Los
indígenas de Los Pijiguaos hasta la década del setenta que la CVG decidió hacer
trabajos de prospección en la zona tratando de localizar bauxita para sus
plantas de Ciudad Guayana, no habían tenido contacto permanente con el criollo.
Vivían en estado virgen, incontaminados.
La selva de Guayana es tan inmensa que
a casi 500 años de penetración aún existen espacios donde la planta del hombre
no ha hollado, ni siquiera la imagen de radar adoptada para levantamientos
cartográficos desde el espacio aéreo, lo cual es una ventaja para etnias nunca
contadas por el censo, pero que como en los tiempos más primitivos andan
recolectando o cazando de un lugar a otro de la selva.
De todas maneras, el tiempo no se
detiene y a medida que transcurre, generaciones se van sucediendo dando lugar a
una cobertura mayor de la geografía hasta que llegue el día en que nada quedará
aislado y menos en la selva guayanesa donde el atractivo de los metales que
parecen vitales par los nuevos tiempos invitan al hombre a penetrarla hasta las
entrañas de la tierra como lo ha hecho Charles Brewer Carías, quien penetró
hasta las simas de Sarisariñama que parecían hasta entonces impenetrables.
Ya el hombre está en Los Pijiguaos
horadando las montañas preñadas de bauxita, sembrando casas, construyendo vías
y depredando parte de un ambiente a manera de sacrificio al dios del fuego y
del metal para que en las forjas del deforme Vulcano se modele en un progreso
cada vez más complejo y difícil de entender.
Esta inserción violenta de la
civilización en medio de la selva ha resultado para el indio mucho más
estremecedora quizá que cuando Cristóbal Colón desembarcó en las costas de
América.
Hostiles y temerosos al principio, al
fin convinieron en un acercamiento a aquellos hombres con sus máquinas ruidosas
contra las que jamás habrían perdido sus cerbatanas y menos sus shamanes.
Absortos y contemplativos acariciaron las carrocerías de los vehículos y las
orugas y cadenas sin fin de los tractores y ofrecieron a técnicos, obreros y
operarios, lapa y otros productos exóticos muy propios de la selva y a cambio
los ofrendados preguntaron por señas que
querían y los indios silenciosos se quedaron con la mirada fija en
aquellas bicicletas recostadas sobre los trailers.

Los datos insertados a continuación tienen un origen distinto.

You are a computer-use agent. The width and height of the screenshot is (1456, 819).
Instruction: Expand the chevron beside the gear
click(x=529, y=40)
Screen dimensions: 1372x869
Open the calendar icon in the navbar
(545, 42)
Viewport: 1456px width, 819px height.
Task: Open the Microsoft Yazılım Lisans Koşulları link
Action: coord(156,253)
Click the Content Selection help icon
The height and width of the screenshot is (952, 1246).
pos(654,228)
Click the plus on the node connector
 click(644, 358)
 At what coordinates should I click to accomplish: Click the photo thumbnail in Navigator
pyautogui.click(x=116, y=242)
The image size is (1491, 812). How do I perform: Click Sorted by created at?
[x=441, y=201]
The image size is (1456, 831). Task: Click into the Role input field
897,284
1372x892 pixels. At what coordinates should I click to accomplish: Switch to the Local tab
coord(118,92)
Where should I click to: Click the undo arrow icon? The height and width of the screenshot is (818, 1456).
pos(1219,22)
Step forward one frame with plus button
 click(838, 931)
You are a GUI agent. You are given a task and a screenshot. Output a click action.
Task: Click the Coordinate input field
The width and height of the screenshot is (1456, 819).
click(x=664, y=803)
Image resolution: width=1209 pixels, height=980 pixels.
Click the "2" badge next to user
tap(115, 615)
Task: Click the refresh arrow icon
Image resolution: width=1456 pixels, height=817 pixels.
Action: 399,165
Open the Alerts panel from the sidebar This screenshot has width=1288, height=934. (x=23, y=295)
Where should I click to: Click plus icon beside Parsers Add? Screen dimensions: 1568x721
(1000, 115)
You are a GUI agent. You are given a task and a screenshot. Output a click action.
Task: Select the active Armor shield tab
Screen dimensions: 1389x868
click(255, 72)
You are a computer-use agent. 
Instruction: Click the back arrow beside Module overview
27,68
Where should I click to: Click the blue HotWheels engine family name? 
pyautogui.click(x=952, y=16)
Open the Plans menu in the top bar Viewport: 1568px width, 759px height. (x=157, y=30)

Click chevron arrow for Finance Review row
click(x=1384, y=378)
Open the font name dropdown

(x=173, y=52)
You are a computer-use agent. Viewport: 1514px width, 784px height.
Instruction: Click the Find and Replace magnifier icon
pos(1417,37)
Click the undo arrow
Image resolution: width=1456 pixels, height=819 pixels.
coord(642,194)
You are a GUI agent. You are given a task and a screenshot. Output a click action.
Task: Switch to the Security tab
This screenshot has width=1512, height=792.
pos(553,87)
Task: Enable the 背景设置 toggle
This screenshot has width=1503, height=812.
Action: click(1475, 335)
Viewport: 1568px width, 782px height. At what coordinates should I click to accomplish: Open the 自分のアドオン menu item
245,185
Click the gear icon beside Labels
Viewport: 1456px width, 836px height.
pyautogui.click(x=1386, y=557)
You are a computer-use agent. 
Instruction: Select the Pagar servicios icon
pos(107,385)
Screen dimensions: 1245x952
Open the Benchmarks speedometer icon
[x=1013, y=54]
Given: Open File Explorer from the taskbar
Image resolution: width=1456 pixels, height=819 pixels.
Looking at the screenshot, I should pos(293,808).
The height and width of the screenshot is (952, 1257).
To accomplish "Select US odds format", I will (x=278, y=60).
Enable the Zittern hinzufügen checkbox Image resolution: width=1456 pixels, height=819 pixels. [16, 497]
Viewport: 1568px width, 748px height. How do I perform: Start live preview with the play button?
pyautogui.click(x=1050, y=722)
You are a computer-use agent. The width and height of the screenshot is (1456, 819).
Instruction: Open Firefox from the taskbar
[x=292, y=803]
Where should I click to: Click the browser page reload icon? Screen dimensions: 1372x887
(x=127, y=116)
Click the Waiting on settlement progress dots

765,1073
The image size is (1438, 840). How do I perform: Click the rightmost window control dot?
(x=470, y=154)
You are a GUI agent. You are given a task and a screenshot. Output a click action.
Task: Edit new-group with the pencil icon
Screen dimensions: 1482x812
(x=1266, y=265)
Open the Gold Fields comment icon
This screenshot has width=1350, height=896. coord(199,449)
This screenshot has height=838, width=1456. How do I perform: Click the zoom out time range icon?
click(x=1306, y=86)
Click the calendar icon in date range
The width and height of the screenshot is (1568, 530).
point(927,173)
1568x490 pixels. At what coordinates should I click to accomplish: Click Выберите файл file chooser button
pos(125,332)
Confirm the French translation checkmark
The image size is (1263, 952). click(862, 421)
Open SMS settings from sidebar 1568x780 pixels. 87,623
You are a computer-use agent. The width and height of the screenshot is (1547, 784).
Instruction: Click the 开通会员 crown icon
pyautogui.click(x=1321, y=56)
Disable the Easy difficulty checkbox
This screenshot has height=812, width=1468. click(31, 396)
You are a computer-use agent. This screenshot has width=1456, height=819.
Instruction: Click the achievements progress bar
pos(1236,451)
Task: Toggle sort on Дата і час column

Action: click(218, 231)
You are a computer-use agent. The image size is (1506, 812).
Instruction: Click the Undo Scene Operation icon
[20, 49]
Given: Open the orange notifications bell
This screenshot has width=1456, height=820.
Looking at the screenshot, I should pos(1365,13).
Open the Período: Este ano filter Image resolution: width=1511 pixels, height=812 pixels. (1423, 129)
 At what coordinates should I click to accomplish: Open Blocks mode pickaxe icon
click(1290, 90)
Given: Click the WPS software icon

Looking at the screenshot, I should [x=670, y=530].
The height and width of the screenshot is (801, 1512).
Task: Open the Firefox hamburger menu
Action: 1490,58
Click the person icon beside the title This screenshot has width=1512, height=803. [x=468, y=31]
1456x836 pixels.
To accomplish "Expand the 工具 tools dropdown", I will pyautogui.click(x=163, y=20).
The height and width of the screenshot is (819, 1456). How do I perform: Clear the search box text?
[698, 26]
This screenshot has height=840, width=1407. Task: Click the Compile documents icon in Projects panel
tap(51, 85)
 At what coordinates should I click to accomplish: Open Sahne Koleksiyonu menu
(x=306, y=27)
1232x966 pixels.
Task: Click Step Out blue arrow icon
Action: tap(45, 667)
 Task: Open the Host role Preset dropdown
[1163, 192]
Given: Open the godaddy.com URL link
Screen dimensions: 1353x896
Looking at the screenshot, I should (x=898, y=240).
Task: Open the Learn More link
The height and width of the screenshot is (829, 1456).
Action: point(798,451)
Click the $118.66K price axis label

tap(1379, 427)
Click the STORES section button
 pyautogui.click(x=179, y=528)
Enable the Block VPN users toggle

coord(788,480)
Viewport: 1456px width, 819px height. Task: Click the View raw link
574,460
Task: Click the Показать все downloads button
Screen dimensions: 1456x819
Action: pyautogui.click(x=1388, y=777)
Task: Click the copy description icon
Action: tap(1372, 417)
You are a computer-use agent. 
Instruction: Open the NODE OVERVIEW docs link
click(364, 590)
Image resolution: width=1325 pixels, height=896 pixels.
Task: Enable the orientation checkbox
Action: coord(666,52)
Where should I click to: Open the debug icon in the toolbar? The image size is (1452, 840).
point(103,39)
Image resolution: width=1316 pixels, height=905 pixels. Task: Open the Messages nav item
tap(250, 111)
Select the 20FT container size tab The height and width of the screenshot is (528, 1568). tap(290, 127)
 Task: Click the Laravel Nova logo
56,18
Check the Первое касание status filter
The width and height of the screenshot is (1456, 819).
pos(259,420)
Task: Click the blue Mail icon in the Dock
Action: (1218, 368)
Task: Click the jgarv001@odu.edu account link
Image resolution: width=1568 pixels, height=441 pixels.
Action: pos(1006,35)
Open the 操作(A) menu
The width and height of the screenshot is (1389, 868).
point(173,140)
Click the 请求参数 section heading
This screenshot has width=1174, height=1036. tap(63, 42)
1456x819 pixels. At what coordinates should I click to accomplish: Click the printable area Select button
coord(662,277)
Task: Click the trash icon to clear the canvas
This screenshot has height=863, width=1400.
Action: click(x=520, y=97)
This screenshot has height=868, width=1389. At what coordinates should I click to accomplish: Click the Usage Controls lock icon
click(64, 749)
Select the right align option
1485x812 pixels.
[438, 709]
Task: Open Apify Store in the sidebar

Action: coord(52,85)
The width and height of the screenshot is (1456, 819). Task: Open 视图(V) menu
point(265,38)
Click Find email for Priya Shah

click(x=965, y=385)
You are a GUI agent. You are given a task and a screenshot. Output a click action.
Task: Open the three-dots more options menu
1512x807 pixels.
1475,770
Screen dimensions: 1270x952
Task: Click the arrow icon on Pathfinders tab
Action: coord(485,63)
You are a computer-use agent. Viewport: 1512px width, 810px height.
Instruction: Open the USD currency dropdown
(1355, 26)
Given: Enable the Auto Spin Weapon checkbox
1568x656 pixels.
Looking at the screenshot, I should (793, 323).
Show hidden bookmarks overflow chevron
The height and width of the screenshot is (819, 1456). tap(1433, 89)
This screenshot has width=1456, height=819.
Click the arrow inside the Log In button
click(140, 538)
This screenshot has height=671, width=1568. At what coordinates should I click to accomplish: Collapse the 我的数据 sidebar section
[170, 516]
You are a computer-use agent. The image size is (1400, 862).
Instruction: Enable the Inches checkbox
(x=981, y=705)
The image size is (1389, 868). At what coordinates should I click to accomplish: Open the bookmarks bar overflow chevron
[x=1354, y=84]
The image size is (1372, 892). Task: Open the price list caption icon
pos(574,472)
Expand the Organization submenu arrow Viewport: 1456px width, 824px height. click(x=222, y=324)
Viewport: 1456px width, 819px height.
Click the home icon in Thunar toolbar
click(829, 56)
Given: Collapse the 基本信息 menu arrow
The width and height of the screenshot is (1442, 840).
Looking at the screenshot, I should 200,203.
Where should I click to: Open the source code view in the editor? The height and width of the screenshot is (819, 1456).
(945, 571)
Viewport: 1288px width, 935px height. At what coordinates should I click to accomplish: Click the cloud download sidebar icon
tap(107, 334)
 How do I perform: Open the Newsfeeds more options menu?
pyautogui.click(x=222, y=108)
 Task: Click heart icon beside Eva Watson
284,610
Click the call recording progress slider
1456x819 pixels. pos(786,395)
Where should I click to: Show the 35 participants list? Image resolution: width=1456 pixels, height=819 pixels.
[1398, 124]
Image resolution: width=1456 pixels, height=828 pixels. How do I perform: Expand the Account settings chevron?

De todo aquel aparataje industrial
inserto en el ambiente de la altiplanicie para violar la virginidad de la
bauxita, al indio lo único que le interesaba eran aquellas bicicletas.
Desde entonces puede decirse que se
indigenizó la bicicleta en Los Pijiguaos. Los indios, después de unas cuantas
volteretas aprendieron a montar y hoy son unas “fieras” pedaleando sus livianas
máquinas por los senderos de las sabanas que se extienden al pie de la
serranías.
El indio ha descubierto la rueda, ese
prodigioso invento mesopotámico que ni siquiera existía en Venezuela cuando la
llegada de Humboldt. El sabio alemán observó sorprendido cómo en la Venezuela
de 1.800 no se utilizara el carruaje tirado por bestias como medio de
transporte.
Los frutos de la tierra se
transportaban a lomo de mulas. Los guayaneses vinieron a conocer el carromato a
principio del siglo XX y casi violentamente en 1910 el automóvil parejo con la
bicicleta que había sido inventada en Escocia en 1840. Quería decir que casi el
mismo tiempo que tardó la bicicleta en llegar a esta ciudad después de su
invención, tardó desde Ciudad Bolívar a Los Pijiguaos donde el indio a esta
altura no ha terminado de salir de la edad de piedra.